What this task involves:
Transcribe only the part of the material below that begins at the line containing "1503x717 pixels. At" and ends at the line containing "Given: Remove the", with both kept and images left out.

⟨

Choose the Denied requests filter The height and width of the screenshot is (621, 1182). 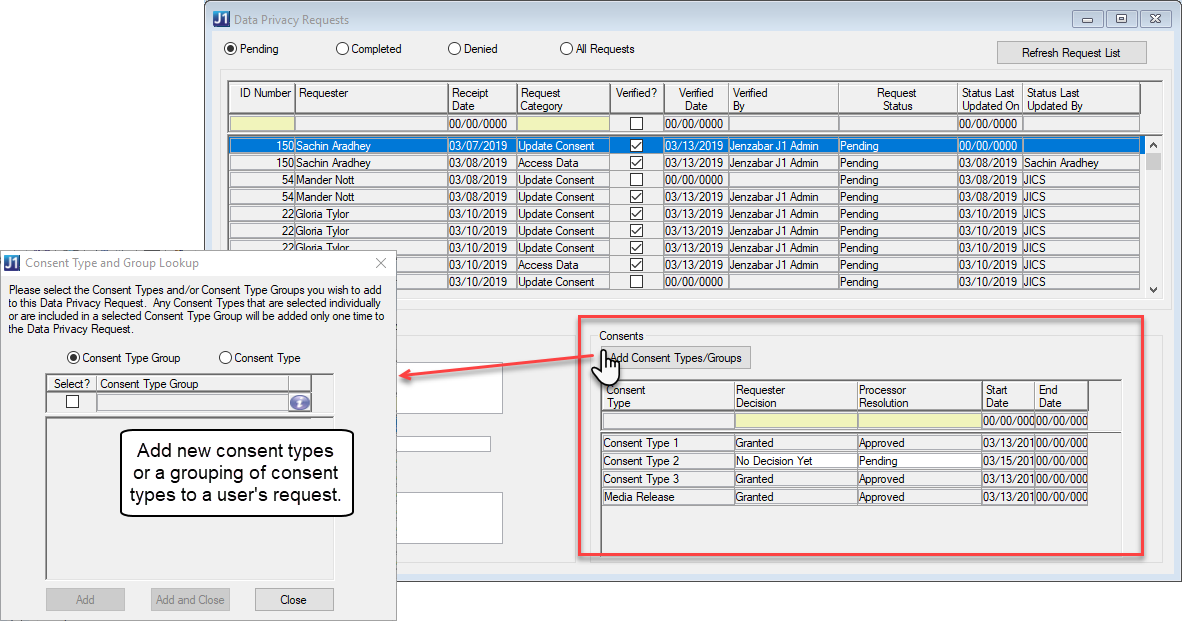[455, 49]
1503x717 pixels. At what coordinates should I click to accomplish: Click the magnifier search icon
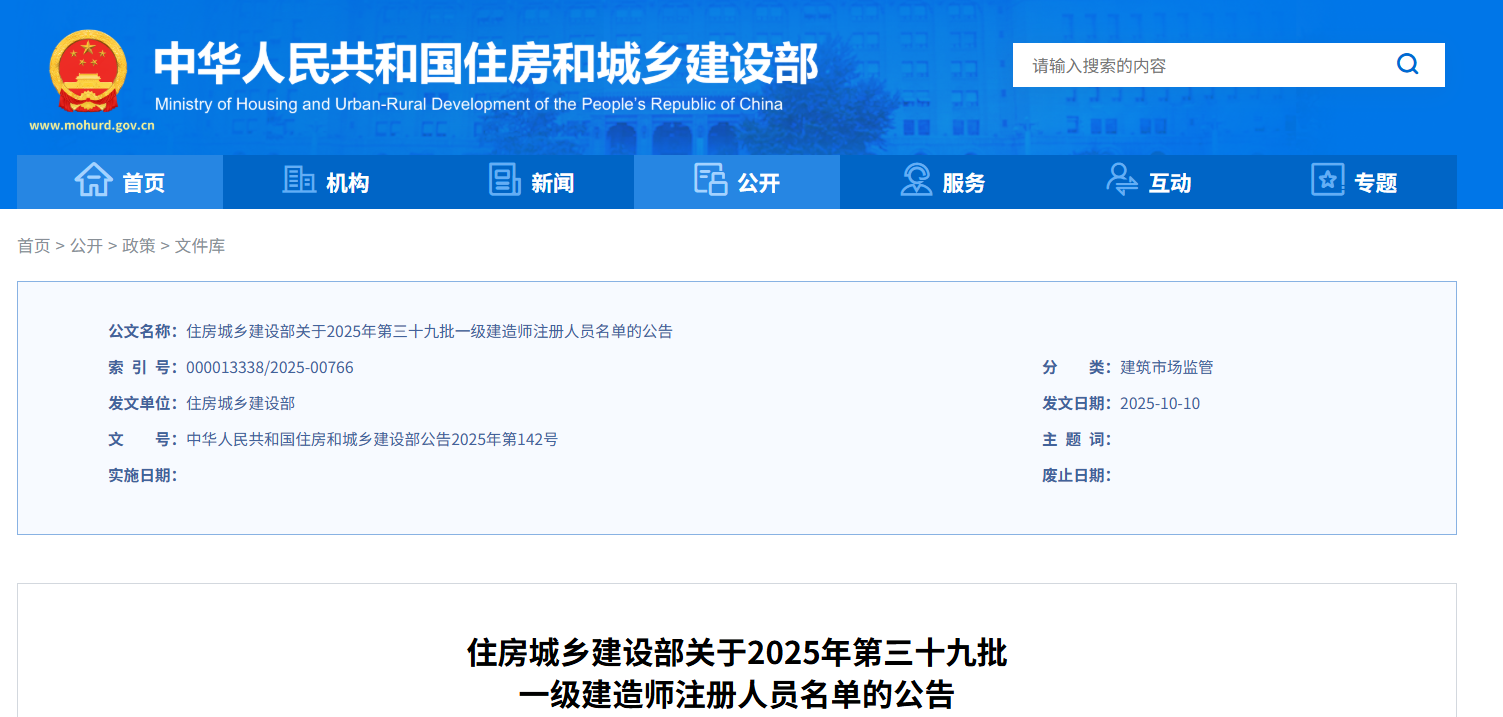pyautogui.click(x=1408, y=65)
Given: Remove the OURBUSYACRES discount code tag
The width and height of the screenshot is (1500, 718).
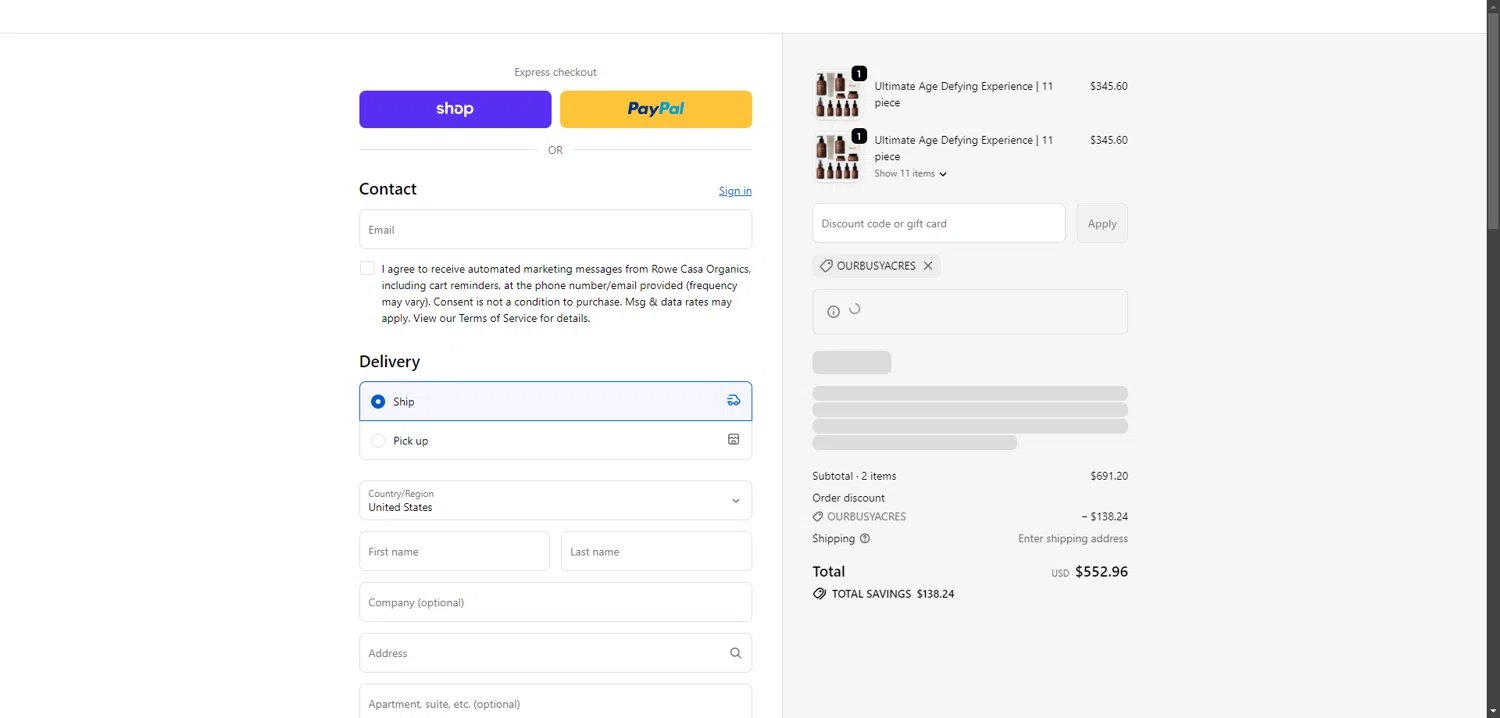Looking at the screenshot, I should coord(928,266).
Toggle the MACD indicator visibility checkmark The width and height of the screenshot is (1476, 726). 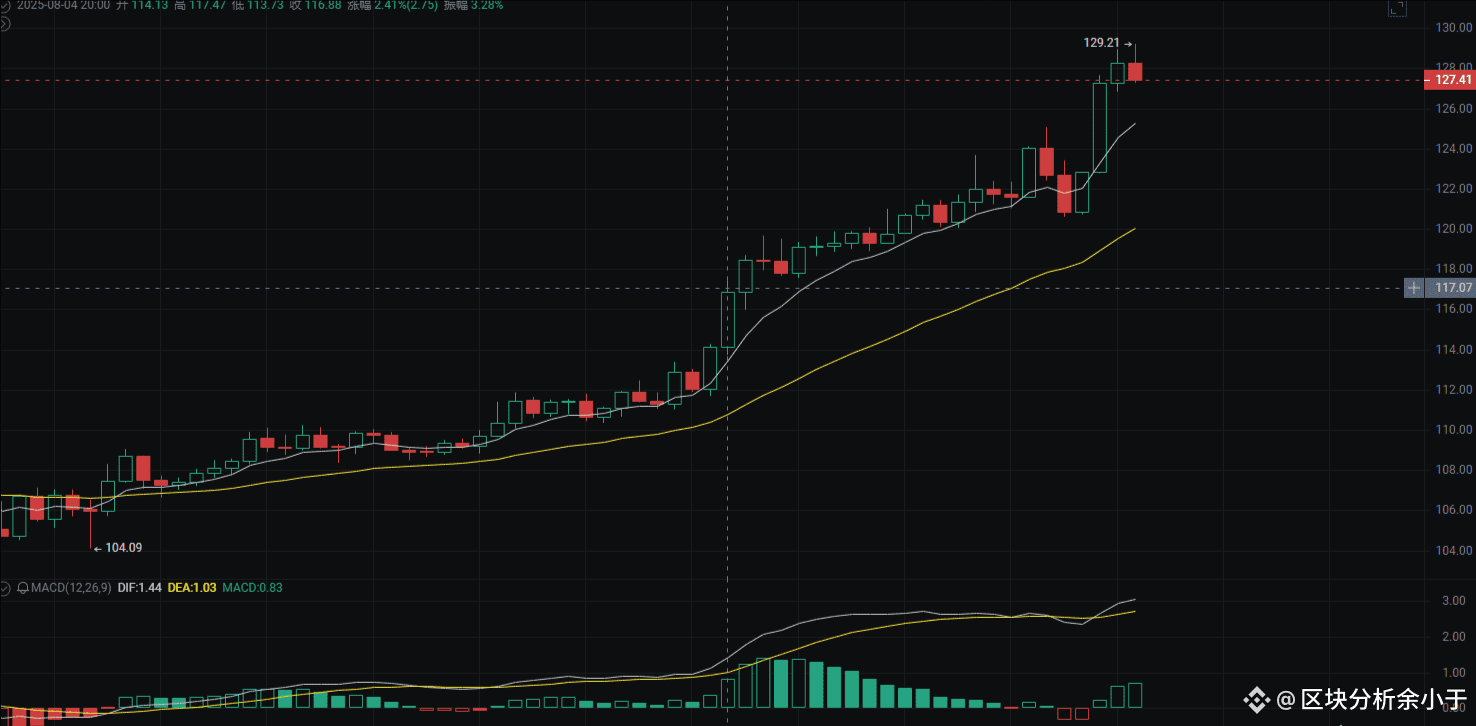pos(5,587)
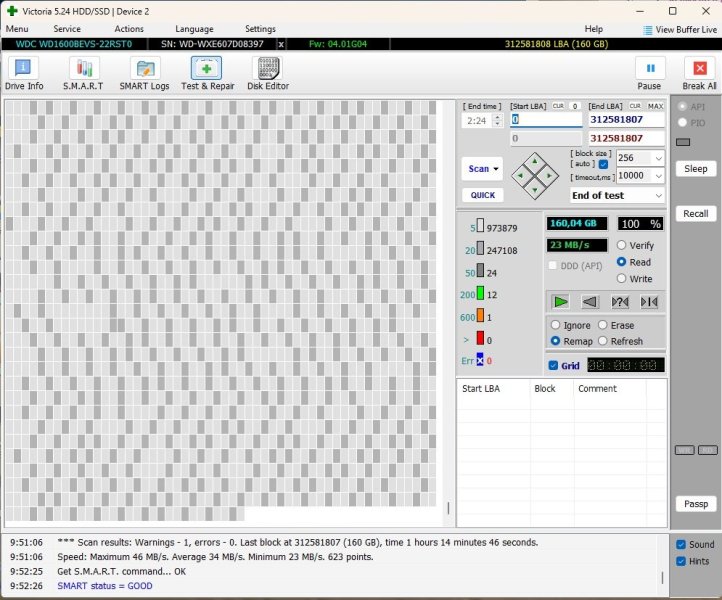Open the End of test dropdown

(657, 195)
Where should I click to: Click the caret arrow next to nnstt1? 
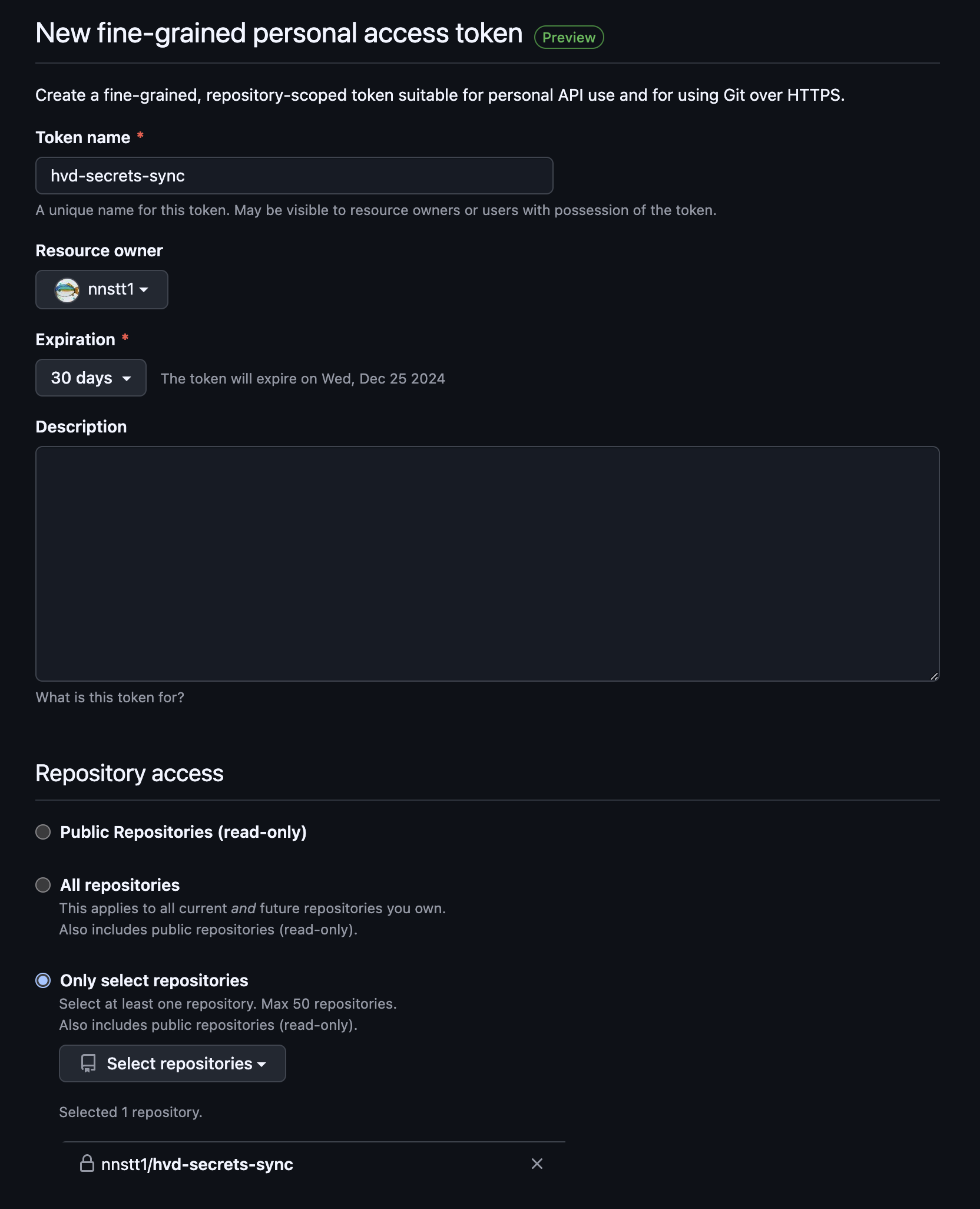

⟩

Result:
1503x717 pixels. At what coordinates should I click to accomplish: Click the magnifier search icon
pyautogui.click(x=1408, y=65)
Given: Remove the OURBUSYACRES discount code tag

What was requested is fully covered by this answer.